Work to complete
The result should be the lines from the one holding "Instruction: Click the" to the final line of the records, retyped exactly.

Collected data entries
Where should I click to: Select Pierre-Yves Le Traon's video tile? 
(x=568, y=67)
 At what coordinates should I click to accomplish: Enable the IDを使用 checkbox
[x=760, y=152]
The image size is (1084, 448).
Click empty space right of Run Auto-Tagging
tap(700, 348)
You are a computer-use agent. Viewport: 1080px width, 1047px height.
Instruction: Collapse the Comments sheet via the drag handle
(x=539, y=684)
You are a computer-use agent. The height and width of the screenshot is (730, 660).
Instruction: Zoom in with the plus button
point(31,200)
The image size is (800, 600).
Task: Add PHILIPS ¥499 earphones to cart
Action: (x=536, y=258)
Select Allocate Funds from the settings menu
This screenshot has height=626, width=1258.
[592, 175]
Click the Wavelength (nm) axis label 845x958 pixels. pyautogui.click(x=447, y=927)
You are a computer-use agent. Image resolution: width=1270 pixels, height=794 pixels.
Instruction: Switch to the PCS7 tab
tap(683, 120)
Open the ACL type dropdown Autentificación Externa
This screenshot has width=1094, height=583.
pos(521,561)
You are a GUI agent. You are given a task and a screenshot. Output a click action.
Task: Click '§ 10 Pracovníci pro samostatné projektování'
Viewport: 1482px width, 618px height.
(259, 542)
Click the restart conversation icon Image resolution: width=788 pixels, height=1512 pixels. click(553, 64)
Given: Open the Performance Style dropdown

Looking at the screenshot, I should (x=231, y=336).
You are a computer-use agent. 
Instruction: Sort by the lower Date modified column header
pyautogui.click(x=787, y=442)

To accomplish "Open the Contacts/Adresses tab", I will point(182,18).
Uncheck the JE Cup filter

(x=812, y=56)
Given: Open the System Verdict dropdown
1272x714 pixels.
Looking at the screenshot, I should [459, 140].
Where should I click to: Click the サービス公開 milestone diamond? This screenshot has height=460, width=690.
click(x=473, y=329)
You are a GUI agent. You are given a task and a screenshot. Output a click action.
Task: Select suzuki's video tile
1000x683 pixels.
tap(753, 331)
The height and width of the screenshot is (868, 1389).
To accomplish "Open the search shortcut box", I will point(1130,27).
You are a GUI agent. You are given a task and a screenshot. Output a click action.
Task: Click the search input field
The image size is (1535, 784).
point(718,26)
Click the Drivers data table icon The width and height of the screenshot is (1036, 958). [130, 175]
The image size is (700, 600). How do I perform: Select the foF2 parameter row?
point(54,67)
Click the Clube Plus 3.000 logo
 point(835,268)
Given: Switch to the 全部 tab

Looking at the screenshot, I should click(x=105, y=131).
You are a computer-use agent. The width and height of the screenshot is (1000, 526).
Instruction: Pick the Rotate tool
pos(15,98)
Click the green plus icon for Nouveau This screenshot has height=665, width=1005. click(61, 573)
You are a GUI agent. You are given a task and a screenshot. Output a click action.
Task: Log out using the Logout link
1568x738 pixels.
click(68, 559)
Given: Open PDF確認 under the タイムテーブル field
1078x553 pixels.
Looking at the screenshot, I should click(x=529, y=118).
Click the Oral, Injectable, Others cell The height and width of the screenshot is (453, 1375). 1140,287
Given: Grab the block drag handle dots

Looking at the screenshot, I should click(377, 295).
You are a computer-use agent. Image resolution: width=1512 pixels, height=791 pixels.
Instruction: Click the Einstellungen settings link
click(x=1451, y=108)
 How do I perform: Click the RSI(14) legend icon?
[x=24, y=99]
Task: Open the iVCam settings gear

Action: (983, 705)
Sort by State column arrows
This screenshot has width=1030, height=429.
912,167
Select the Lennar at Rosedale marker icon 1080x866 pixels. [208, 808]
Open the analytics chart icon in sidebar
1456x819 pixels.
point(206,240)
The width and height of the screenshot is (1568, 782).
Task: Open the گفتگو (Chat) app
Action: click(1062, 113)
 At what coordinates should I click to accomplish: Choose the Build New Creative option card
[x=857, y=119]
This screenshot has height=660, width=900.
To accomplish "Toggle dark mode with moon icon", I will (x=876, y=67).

Result for this exercise
Instruction: Click the Einstellungen settings link
click(x=1451, y=108)
 How do I perform: Click the RSI(14) legend icon?
[x=24, y=99]
Task: Open the iVCam settings gear

Action: (983, 705)
Sort by State column arrows
This screenshot has width=1030, height=429.
912,167
Select the Lennar at Rosedale marker icon 1080x866 pixels. [208, 808]
Open the analytics chart icon in sidebar
1456x819 pixels.
point(206,240)
The width and height of the screenshot is (1568, 782).
Task: Open the گفتگو (Chat) app
Action: click(1062, 113)
 At what coordinates should I click to accomplish: Choose the Build New Creative option card
[x=857, y=119]
This screenshot has height=660, width=900.
To accomplish "Toggle dark mode with moon icon", I will (x=876, y=67).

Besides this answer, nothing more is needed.